Possible reasons for wanting financial freedom

  • Early retirement
  • Less stress
  • More family
  • Live healthier
  • Professional reorientation

Retirement investment: Is financial freedom possible for low and normal wage earners?

Various authors of financial literature assume that financial freedom is possible for everyone. In reality, people who already have a high level of education and wealth have a higher chance of achieving financial freedom. Low and normal wage earners often have to spend a large proportion of their income on their way of life. Therefore, they can build up comparatively less wealth.

Despite this difficult starting position, people with low incomes can also achieve financial freedom. In addition to a high-yield investment, you can adjust two factors for this. On the one hand, they can reduce their expenses or increase their income. The cost reduction has its limits. In contrast, there are theoretically unlimited possible increases in wealth.

Retirement: Get financially free by investing

The basis for the concept of financial freedom can therefore be the investment of funds in the capital market or real estate market. You can also open an offshore account and learn how this can help you secured financially. This form of investing delivers a long-term return that is significantly higher than that of fixed-income investments, such as overnight or fixed-term deposits. Aspiring investors should first look at the basics of investing.

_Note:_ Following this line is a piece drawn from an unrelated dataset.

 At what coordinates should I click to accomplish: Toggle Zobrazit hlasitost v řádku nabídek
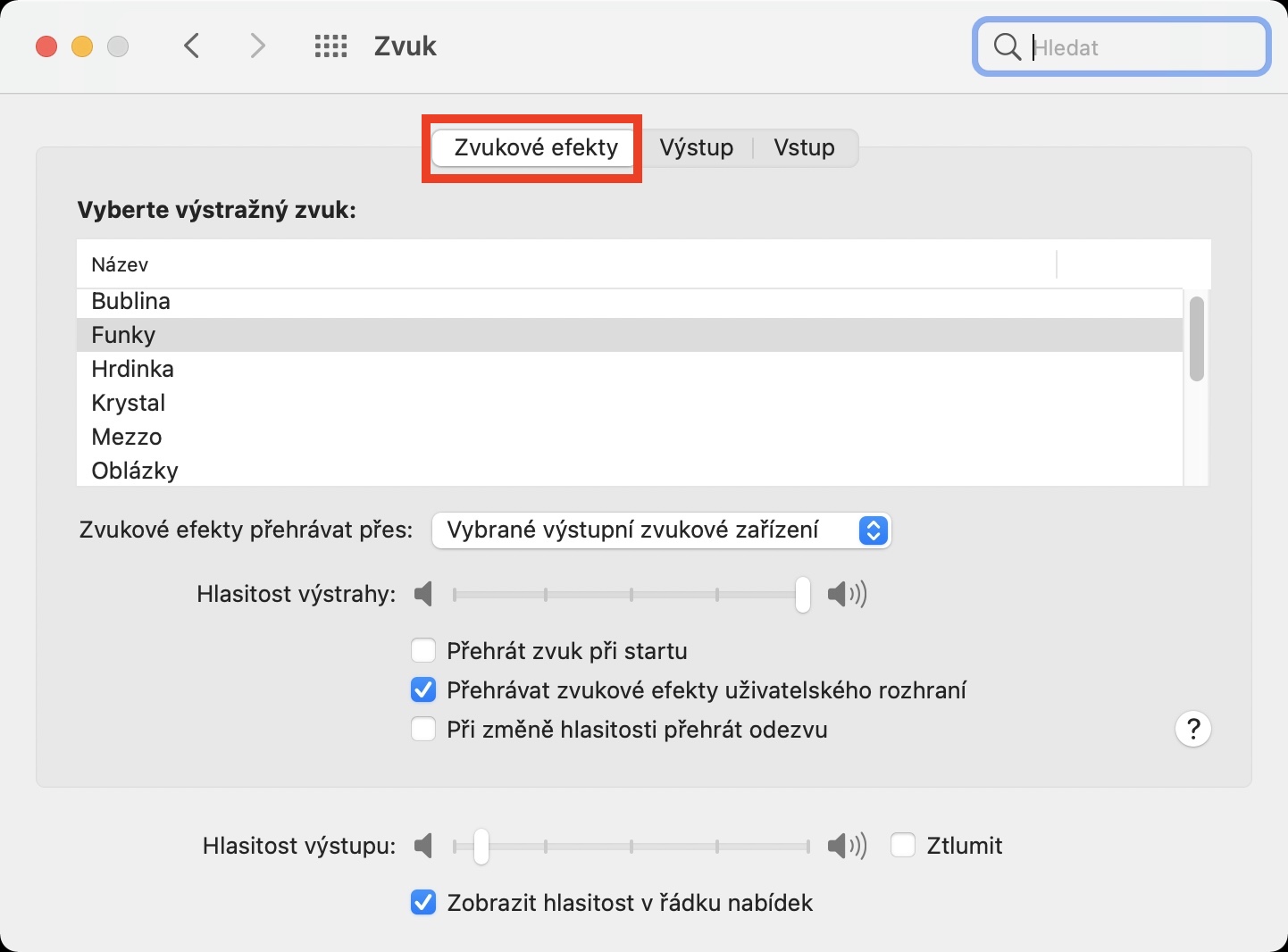tap(423, 903)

What Are Futures And How Do They Affect Commodity Prices

What Are Futures Contracts?

The futures are financial contracts in which the buyer and the seller of a particular commodity (gold, wheat, salt, sugar, coffee, etc.) agree after a set time to exchange a certain amount of that commodity for a fixed price. A sort of insurance for the future is stipulated between the parties. Futures are useful because, for obvious reasons, it is not possible to predict the prices of wheat or sugar in the future, (months or years in advance). The use of futures contracts helps producers (like farmers) avoid a price too low or too high in the future. In other words, a contract is made in which it is stipulated that the goods will be exchanged at a price agreed in advance. See A Plus assets for more information on the futures market (해외선물).

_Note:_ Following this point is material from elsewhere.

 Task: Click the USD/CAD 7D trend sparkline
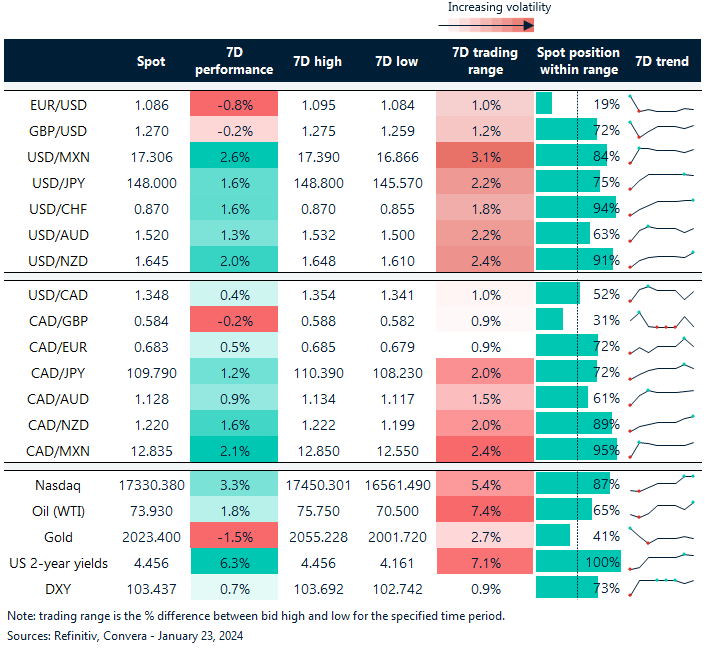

Futures and Commodity Prices

From a theoretical point of view, everything looked well. But in reality, in a world where as many as one billion people suffer from hunger, the excessive spread of futures leads to unacceptable – if not scandalous – paradoxes. In practice, it happens that there is no longer any relationship between the prices of securities traded on the stock exchange and the raw material physically cultivated in the fields. Prices are determined by the dynamics created in the “bet”, rather than in the real market. And the real prices follow what has been betted on – practically the price that is artificially formed on the international commodity exchanges (first of all that of Chicago), is transmitted locally. Thus, food prices do not depend so much on how the last harvest went, but also and above all on what happens on the stock exchange. If the price of wheat goes up in Chicago, it will go up all over the world, even if fundamentals haven’t changed and harvests have been good. A clear and recent example is the paradox of the price of milk in Europe in 2011, which doubled within a few weeks, despite the fact that production has always remained constant.

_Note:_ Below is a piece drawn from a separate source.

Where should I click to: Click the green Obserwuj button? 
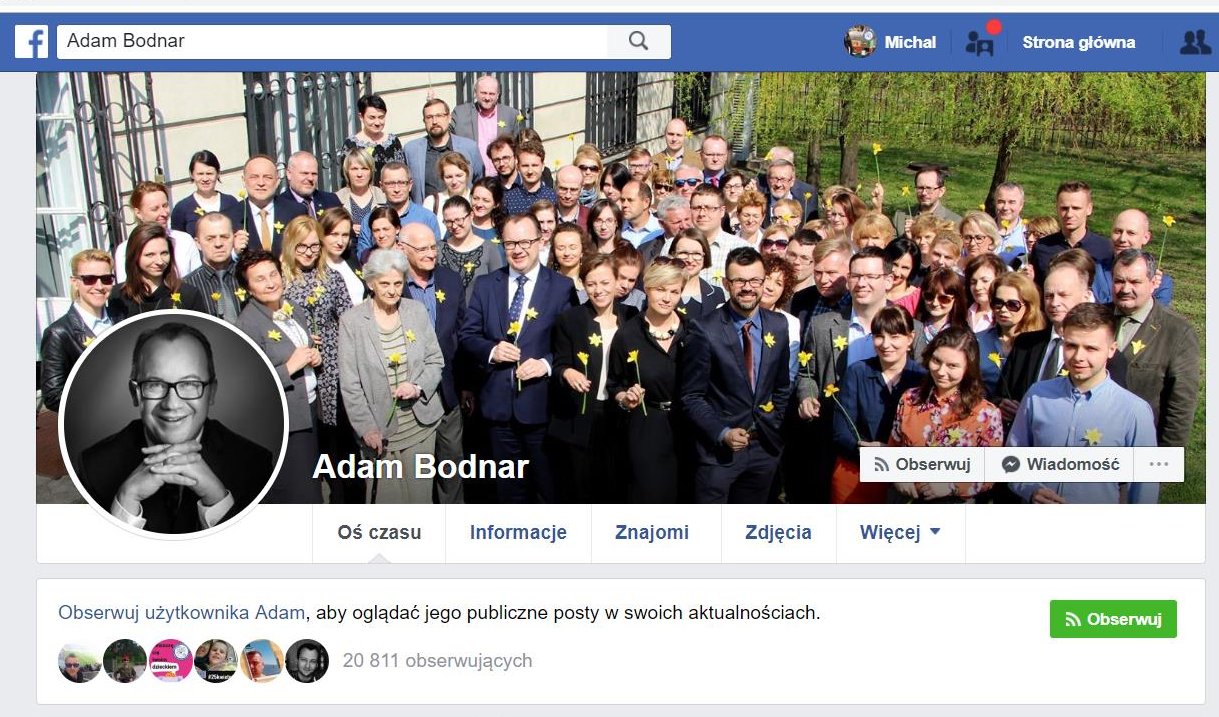pos(1113,619)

Specific Policies Needed To Limit Number Of Futures Contracts

In the absence of rules that force the delivery or limitation of the number of futures that can be issued or held (with the so-called “position limits”), the dissemination of these instruments is theoretically boundless. And so financial speculations have terrible repercussions on farmers all over the world and cause an acceleration of the phenomenon of instability on world agricultural markets. Which for Westerners means having a lighter wallet, but for many people, it makes the difference between being able to feed on a daily basis or not.

Speculation is part of the instability of the market; to face it, more transparency and more information would be needed. Europe is making progress, but it should be accelerated.